400,000 people to be pushed into poverty by health and disability benefit cuts
Cuts reforms announced in the Government’s Pathways to Work: Reforming Benefits and Support to Get Britain Working Green Paper consultation last week included:
- Freezing the universal credit limited capability for work-related activity element for existing claimants from April 2026.
- Changing the PIP points system, so that only claimants who score at least four points for one daily living activity, as part of their minimum score of eight points, will qualify for the daily living component.
- This will apply to new claimants from November 2026 and to existing claimants whose PIP award is reviewed after that date. The mobility component is not affected.
- Scrapping the work capability assessment from 2028. There will be a new, single assessment for both PIP and the UC health element, based on the PIP daily living component assessment.
However, the Chancellor yesterday announced one major policy change from the Green Paper.
This was in which was in reaction to the Office for Budgetary Responsibility (OBR) scoring the savings from the Green Paper policies as lower than the Department of Work and Pensions (DWP had anticipated.
This change was that the halved rate of the Universal Credit (UC) Health Element addition that will be introduced for new applicants from 2026 will now also be frozen until 2030, rather than increasing with the Consumer Price Index.
This will lead to real terms cut for new UC Health recipients, even compared to the reduced rate previously announced.
However, the OBR costings documents also show that from 2026, when the DWP will ‘restart’ WCA reassessments, they will be targeting people who are in the LCWRA group because of the ‘substantial risk to physical or mental health if not found to have a limited capability for work related activity’ criteria (the support group).

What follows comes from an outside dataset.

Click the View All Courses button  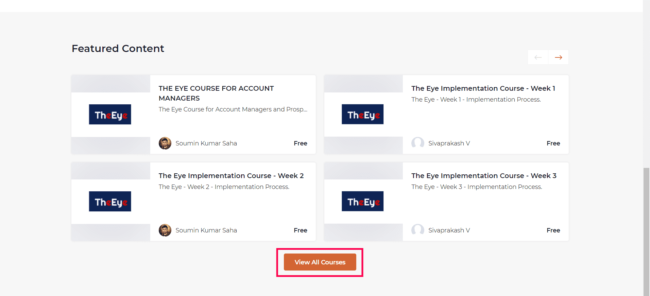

The Green Paper just said they would target people whose conditions are short-term and likely to have changed,
While People with short-term conditions are still included in the OBR costings, it also makes it explicit that they will be reassessing people with the ‘substantial risk’ label.
This possibly amounts to an immediate scrapping of the ‘substantial risk’ criteria and is a major issue, as it will expose large numbers of people with significant mental distress to reassessment, where they may not have otherwise been subject to it.
But significant parts of the Green Paper have not been scored by the OBR at all, for two reasons:
- because the DWP did not provide enough policy detail or evidence about the anticipated effects; or
- because they are subject to consultation.
These include the following:
The £1 billion employment support package. Here, the OBR said they did not receive enough policy detail or enough evidence about impact from the DWP so will score this for the Autumn budget.
Scrapping the work capability assessment (WCA) and replacing it with being ‘passported’ from PIP daily living. The OBR said: “Several key policy details are still outstanding on the proposal. This includes how entitlement will be decided for the stock currently in receipt of the UC health element but not PIP, how UC conditionality will operate, and how entitlement for the UC health element will be decided in Scotland where working-age disability benefits are devolved.”
In its impact assessment of the disability benefit reforms, the DWP gives the figure of 250,000 people pushed into poverty.
However, the Joseph Rowntree Foundation (JRF) analysis says that the figure should actually be 400,000.
The DWP figures are misleading as, it has included cancelling the WCA descriptor changes proposed by the Conservatives in their baseline, so making the poverty impact figures seem much lower than they really are.
150,000 people that would have been affected by the WCA changes will now be affected by the scrapping of the WCA itself.
A detailed analysis of the Spring Statement by Julia Modern of Inclusion London puts these figures on the numbers of people impacted and their financial losses:
PIP criteria change:
- Affects 800,000 people, with average loss of £4,500 per year
- Total amount cut £3.9 billion
- Knock-on effect of 150,000 people losing Carer’s Allowance or UC Carer element.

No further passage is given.